(About this task):
In the data below, find the line containing "Where should I click to: Unpin", then set down that line and every later line up to and including the line containing "Task: Click the Cerrar sesión logout link", exactly.

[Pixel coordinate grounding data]
_ _ _ _

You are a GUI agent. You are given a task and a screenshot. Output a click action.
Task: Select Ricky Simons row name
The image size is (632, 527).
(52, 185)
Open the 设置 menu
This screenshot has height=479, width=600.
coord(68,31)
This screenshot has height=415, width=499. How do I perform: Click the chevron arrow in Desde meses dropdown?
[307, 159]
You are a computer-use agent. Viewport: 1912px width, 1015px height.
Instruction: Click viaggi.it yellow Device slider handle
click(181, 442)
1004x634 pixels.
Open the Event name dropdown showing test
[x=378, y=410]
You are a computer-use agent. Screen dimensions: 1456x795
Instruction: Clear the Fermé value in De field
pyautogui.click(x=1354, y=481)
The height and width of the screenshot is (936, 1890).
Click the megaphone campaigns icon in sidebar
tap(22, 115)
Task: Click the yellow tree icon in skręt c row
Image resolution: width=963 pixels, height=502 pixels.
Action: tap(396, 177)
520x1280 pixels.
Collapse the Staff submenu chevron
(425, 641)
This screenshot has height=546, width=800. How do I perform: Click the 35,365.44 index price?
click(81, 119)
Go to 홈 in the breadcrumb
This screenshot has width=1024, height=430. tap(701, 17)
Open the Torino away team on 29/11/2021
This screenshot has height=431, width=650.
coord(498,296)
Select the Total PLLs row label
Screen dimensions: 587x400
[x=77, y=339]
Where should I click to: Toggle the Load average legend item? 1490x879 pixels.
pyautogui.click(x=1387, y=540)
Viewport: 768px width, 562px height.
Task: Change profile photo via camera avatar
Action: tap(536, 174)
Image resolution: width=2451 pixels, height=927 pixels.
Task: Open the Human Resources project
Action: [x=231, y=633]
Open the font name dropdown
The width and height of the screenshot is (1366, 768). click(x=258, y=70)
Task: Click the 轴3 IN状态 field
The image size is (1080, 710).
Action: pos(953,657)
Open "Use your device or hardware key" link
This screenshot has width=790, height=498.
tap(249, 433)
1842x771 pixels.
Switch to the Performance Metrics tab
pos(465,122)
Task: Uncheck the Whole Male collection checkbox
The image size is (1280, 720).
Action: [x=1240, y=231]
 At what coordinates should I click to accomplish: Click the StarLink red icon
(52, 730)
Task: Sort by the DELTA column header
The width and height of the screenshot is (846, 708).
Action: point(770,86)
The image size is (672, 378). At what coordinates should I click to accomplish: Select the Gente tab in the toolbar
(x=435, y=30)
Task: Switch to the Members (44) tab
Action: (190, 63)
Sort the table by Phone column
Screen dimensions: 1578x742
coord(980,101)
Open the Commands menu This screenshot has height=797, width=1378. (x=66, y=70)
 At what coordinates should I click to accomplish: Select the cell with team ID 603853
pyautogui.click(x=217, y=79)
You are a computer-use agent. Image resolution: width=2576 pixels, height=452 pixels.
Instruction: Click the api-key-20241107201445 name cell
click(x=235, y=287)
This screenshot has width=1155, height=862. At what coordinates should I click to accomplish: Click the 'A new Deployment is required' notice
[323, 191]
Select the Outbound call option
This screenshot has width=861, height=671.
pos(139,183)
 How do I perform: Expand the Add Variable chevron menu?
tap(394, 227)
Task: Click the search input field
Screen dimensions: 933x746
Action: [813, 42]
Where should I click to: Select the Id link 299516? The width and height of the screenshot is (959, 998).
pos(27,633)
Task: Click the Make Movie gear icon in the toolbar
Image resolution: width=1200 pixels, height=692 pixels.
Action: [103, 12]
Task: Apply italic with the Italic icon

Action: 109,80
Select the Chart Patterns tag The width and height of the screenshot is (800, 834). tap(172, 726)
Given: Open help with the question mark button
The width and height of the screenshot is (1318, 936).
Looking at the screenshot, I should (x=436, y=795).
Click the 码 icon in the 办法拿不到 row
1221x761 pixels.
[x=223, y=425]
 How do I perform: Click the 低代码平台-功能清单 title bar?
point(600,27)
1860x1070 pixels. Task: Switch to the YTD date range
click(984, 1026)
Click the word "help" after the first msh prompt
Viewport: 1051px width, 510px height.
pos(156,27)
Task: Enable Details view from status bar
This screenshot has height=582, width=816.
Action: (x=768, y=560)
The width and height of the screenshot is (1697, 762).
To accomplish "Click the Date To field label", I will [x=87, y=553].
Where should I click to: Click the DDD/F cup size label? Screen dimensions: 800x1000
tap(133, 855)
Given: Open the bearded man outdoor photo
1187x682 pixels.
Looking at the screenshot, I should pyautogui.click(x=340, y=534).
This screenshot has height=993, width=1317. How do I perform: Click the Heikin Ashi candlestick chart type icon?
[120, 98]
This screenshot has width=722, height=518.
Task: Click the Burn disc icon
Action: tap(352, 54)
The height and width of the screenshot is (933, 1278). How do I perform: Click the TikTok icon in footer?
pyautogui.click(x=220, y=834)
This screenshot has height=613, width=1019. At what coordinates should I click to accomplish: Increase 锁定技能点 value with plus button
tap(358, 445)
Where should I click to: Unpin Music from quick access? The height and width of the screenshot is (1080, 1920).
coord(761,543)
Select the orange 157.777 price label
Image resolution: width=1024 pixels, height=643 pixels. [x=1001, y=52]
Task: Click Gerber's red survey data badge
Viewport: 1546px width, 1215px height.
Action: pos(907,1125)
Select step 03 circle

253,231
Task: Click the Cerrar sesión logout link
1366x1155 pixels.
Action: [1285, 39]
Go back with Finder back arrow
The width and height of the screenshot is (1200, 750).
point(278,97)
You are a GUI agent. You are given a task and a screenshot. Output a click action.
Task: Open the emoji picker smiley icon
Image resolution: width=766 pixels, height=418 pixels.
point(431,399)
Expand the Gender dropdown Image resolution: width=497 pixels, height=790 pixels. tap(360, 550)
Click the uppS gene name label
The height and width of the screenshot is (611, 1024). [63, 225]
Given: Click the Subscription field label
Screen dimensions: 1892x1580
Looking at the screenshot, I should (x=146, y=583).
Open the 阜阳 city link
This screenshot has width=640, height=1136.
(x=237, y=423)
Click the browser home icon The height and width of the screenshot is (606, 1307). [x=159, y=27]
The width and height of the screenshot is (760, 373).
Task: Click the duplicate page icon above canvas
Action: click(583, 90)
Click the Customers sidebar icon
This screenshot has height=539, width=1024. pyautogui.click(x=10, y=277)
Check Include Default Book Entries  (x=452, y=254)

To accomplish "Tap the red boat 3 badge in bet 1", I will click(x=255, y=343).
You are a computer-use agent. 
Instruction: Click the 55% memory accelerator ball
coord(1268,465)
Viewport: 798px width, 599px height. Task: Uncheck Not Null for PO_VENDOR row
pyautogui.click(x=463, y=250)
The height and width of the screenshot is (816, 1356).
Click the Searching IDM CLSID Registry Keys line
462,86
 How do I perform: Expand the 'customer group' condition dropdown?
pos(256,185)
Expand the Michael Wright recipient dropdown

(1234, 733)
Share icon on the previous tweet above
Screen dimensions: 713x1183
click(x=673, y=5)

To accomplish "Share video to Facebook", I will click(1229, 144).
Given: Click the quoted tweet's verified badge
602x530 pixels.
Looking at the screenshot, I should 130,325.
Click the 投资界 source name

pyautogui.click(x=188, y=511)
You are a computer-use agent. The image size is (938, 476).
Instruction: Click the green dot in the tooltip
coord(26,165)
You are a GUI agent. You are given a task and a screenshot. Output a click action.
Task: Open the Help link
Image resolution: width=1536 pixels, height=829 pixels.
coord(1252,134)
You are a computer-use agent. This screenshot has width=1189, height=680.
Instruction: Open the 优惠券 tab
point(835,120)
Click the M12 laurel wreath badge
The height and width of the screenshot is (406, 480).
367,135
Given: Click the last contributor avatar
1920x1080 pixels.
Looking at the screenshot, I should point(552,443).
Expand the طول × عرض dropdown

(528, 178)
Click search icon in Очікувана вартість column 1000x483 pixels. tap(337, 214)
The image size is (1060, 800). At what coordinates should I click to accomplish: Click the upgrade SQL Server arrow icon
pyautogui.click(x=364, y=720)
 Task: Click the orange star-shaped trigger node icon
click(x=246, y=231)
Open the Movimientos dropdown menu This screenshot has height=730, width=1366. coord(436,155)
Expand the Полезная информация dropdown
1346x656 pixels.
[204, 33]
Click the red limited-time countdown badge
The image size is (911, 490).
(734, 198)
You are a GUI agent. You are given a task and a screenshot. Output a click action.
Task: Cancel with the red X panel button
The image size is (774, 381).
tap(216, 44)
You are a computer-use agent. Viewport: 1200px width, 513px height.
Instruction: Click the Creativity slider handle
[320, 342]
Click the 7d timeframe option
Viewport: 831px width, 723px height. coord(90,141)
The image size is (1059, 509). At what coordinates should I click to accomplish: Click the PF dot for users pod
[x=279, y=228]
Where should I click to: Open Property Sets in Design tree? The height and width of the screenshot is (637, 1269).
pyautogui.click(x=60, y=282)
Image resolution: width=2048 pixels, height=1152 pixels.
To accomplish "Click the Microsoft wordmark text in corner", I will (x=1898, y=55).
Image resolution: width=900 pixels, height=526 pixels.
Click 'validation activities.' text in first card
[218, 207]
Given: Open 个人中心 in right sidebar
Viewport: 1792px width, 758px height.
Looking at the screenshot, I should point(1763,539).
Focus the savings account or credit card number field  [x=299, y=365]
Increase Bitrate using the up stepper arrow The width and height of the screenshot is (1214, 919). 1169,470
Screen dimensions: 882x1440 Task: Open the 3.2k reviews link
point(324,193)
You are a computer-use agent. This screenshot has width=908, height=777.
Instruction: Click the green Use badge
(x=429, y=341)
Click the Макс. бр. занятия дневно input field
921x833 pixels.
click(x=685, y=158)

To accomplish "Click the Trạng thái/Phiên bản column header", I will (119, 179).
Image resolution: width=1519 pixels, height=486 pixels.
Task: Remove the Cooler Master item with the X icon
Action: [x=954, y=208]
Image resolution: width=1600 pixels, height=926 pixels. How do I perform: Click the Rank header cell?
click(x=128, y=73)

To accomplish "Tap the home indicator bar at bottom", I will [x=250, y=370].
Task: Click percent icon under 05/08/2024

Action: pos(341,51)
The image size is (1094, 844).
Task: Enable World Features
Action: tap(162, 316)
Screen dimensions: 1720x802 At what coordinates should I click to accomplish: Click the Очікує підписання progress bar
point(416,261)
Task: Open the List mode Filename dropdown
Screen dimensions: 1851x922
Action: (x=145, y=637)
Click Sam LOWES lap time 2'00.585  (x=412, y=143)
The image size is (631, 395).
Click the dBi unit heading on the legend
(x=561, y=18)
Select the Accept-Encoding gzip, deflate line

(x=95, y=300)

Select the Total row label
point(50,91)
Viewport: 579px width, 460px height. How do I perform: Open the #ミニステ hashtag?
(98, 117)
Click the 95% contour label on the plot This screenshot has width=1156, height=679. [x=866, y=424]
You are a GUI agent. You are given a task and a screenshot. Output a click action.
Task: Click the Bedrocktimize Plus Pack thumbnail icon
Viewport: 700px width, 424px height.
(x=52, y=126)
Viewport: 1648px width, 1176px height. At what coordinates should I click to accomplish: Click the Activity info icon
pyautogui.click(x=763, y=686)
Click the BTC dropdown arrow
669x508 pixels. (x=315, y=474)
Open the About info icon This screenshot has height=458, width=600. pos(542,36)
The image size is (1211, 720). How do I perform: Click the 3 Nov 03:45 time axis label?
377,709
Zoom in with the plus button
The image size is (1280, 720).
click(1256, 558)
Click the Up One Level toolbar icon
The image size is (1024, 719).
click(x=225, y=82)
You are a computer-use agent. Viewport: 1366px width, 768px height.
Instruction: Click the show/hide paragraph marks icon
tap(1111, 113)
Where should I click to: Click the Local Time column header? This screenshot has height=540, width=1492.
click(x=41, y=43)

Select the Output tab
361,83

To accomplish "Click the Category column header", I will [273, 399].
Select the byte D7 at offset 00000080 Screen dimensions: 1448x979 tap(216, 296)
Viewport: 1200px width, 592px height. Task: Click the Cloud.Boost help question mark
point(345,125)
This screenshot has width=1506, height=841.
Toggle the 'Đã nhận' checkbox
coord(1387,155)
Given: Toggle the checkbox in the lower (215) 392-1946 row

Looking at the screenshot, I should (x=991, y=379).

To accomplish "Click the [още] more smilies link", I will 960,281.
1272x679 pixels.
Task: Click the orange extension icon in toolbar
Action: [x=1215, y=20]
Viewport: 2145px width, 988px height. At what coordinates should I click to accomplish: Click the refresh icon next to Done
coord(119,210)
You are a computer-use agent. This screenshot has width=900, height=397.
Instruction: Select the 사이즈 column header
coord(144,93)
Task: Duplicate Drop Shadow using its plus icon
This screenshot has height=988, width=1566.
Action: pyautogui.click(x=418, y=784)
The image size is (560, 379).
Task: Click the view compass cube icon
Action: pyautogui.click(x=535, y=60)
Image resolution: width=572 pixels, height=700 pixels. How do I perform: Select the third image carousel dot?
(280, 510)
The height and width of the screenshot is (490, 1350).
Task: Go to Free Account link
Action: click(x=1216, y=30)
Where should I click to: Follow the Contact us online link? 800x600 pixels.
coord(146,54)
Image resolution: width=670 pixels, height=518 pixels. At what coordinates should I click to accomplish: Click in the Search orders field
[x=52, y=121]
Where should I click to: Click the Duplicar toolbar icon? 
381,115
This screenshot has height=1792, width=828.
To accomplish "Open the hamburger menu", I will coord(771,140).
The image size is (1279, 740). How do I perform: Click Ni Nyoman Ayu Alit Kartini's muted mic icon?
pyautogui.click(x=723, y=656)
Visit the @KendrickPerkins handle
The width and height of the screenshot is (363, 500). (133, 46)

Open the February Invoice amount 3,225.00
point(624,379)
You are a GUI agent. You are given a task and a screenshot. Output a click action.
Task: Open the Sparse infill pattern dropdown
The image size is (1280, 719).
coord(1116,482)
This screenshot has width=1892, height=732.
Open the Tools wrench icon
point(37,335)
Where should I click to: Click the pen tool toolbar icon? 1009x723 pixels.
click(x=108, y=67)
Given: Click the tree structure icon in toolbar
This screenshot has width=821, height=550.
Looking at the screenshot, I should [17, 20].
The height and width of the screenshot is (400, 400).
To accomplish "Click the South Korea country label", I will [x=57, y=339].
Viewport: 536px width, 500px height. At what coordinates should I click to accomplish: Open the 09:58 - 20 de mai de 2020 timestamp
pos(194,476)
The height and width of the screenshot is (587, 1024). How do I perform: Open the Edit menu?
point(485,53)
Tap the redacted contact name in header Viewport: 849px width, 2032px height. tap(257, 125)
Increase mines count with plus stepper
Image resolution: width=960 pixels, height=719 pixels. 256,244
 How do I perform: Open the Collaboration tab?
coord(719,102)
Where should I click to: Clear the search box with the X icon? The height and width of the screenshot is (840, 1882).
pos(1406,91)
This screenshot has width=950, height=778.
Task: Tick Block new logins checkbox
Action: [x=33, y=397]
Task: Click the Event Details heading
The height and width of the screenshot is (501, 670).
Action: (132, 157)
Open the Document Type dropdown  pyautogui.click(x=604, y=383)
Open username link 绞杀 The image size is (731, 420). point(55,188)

_ _ _ _

(Your response):
Where should I click to: Unpin Music from quick access? The height and width of the screenshot is (1080, 1920).
coord(761,543)
Select the orange 157.777 price label
Image resolution: width=1024 pixels, height=643 pixels. [x=1001, y=52]
Task: Click Gerber's red survey data badge
Viewport: 1546px width, 1215px height.
Action: pos(907,1125)
Select step 03 circle

253,231
Task: Click the Cerrar sesión logout link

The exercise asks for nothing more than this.